If you haven't visited Tom and Lorenzo's website "Fabulous and Opionated" you're missing out. These lads turn out a blog that concerns itself mainly with fashion and style as it applies to television and film, but have of late, turned their considerable talents to writing reviews for the Huffington Post and Metrosource.
On that note, they have taken a considerable amount of time to deconstruct the latest happenings in the world of TV's popular Madmen. A certain Bob Benson in particular has brought back to the show the presence of a gay man in advertising in the 60s. What's so great about Tom and Lorenzo is that they delve deep into the historical and sociological aspects of the character. Here's a sample:
But Bob’s life doesn’t necessarily have to be one completely without companionship or sex. New York City was (and in many ways still is) one of the best places to be in the country for young gay men with no family ties. There was a burgeoning gay social scene at this time. There almost always had been one in New York City, but in the years following the war, the numbers of detached men and women who migrated to the city and joined what would later come to be called the “gay community” expanded tremendously. This is largely why the Stonewall Riots of 1969 happened when they did; because the gay community finally had the numbers and the communally-fed anger needed to do something about the institutionalized harassment they were receiving from the police.

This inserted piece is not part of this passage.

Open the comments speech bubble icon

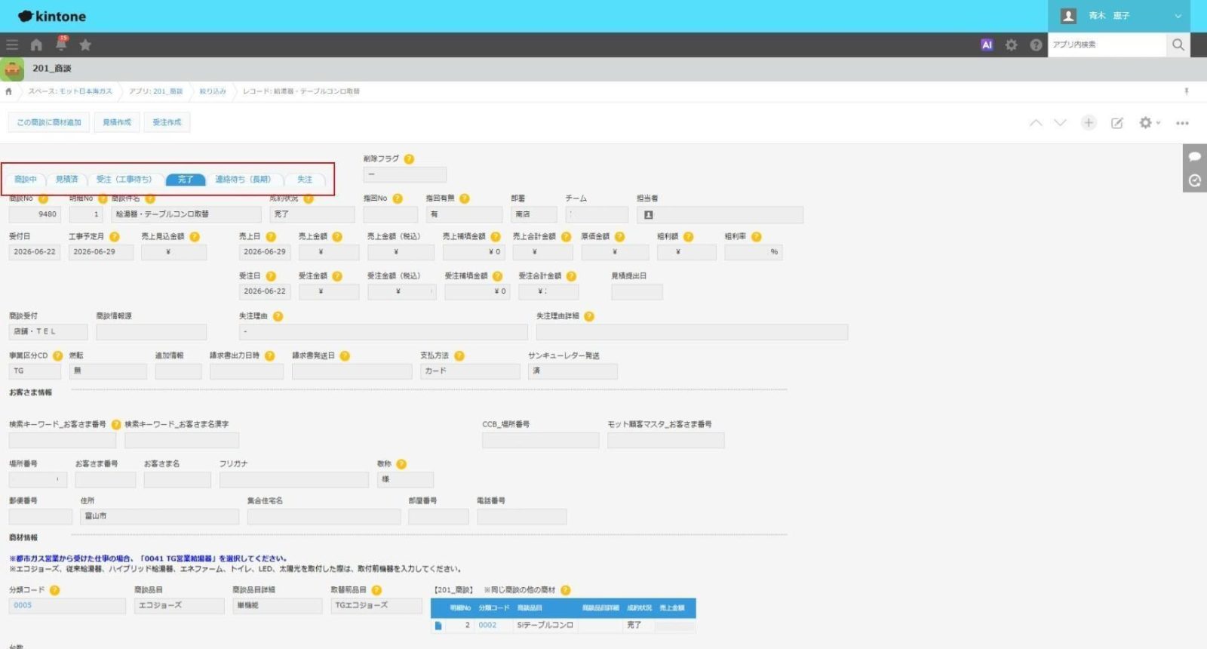click(1195, 156)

By the way, the Stonewall Riots will be happening practically in Joan’s backyard. Having lived in the Village the entire decade of the sixties, Joan has probably come across more gay people in her day-to-day life than anyone else in the Mad Men story. It makes perfect sense that she would befriend a good-looking young gay man who works with her.
Anyway, we made a point in our initial review of this episode that Bob comes across “culturally gay,” which is to say, he’s closeted in work and in many areas of his life, but he likely has some form of gay social life, given that he knows Manolo well enough to recommend him for jobs. If you’d like some sense of what this gay social scene was like and how someone like Bob Benson would have fit into it, we highly recommend seeing the film version of “The Boys in the Band.” The play opened off-Broadway in April of 1968 and offers a near-perfect snapshot of bitchy, self-loathing, pre-Stonewall middle-class Manhattan gay male socializing. The entire film is available on YouTube. It’s quite the artifact. We would also highly recommend Edmund White’s “A Boy’s Own Story” and “The Beautiful Room is Empty” for an extremely detailed and well-drawn depiction of white gay male life in NYC prior to and around this period.
Read the entire piece on their blog, it is a fascinating analysis and happily, they are both great writers. That we all got most the "facts" about Mr Benson wrong is of no importance—we are but tea readers in the mind of Matthew Weiner, but is good to see the issue being rasied once again. There is enormous speculation about the show in the public— will Don Draper's wife Megan, die a horrible Sharon Tate-ish death, will Don finally pay for his wealth of sins? We have taken to look at the series as a reflection of not only the fashion but the politics and culture of the era in which it exists, the 60s. I would only add to the speculation my own version of endings of the show: its in the credits, literally, in the credits of the show, we are shown a man falling from a New York high-rise. I suspect that is how this ends.